И почувствовала, что очень проголодалась. Ели все молча, избегая смотреть друг на друга. Вот и случилось… Мать, как бы угадав нашу общую мысль, сказала:

— Чего боялись — случилось. Чего боишься — не миновать. Плохо, выходит, защищали…

— Отступление наших еще ничего не решает. Раз отступили, значит, потом будут наступать. В Москве ему не бывать. — И на смену охватившему меня отчаянию, растерянности, злости пришло какое-то удивительное спокойствие и неистребимая уверенность в том, что захватчики ворвались к нам ненадолго.

— Побывал же Наполеон в Москве, ну и что с того? — заметила Маруся, а Наталка дополнила:

— Не говори «гоп», пока не перепрыгнешь. Пока что взял лишь то, что отдали!

— Не горюйте, дети, не пропадем. Я переживаю не первую войну. Успели бы только отступить Гриць и Миша! — подбодрила нас мать и тут же начала сокрушаться, опасаясь новой беды. Но вот она спокойно стряпает около плиты, а дети играют возле нее. Словно ничего особенного и не произошло… А впереди долгая голодная и холодная зима, продолжение войны, и на сколько она затянется — неизвестно.

Неизвестно, как завтра поступит с нами враг.

На улице не показываемся, но оттуда назойливо доносятся, казалось бы, сквозь все щели дома проникают трескотня мотоциклов, гудение машин, цокот копыт отборных тяжеловозов, окрики на чужом языке.

На улицу выйти неприятно и обидно: она стала чужой, ее заполонила чужая армия.

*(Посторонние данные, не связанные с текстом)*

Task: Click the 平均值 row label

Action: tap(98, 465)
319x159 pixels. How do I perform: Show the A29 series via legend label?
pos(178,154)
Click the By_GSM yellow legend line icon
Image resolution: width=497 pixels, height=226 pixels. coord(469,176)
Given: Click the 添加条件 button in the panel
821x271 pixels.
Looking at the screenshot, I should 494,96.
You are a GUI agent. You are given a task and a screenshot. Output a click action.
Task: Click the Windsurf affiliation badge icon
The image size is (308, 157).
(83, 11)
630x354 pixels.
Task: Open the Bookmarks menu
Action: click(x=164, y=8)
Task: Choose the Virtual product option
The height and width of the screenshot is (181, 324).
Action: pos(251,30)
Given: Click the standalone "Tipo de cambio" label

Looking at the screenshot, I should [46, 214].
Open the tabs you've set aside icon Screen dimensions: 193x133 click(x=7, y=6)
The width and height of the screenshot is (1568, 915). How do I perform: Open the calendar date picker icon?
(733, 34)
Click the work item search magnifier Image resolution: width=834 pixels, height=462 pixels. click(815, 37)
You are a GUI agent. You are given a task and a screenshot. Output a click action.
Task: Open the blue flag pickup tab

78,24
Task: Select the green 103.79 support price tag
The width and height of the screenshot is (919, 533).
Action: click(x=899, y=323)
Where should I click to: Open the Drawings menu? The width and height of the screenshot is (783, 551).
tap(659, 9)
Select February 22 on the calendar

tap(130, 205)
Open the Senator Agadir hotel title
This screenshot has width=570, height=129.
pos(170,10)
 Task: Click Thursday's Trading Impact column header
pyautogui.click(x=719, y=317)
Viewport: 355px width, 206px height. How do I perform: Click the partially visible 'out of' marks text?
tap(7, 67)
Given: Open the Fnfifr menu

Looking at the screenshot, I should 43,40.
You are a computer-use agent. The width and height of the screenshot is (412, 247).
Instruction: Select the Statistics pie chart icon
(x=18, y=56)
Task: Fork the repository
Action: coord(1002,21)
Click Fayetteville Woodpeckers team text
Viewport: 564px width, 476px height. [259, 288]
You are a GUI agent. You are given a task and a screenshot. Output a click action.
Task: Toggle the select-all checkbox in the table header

Пришла встревоженная соседка Мотя:

— Нет ли у вас какой-нибудь завалящей иконы? Повешу, а то, говорят, безбожников будут сразу же убивать. Вот уж и по домам пошли.

Мама ей:

— Не было и нет никакой. Никогда она за душу не цеплялась, а на стену и подавно не вешали.

Соседка, ровесница матери, продолжает сокрушаться:

— Уж сколько дворов обежала, а нигде не нашла…

— Ничего, — успокаиваю ее, — за это не убьют, сами еще иконы понавесят на стены, чтобы поскорее забить головы тем, у кого они хоть сколько-нибудь были затуманены религией.

Не верит, что не убьют, и, чтобы удостовериться, спрашивает:

— А вы не будете вывешивать?

— Нет, — говорю ей, — вы же прекрасно знаете, что мама уже лет двадцать пять в церковь не ходит.

А мать добавляет:

— Не иконы нас от гибели спасут, а армия наша. Не ходите вы, Мотя, больше никуда, не срамитесь.

Соседка ушла успокоенная и пристыженная.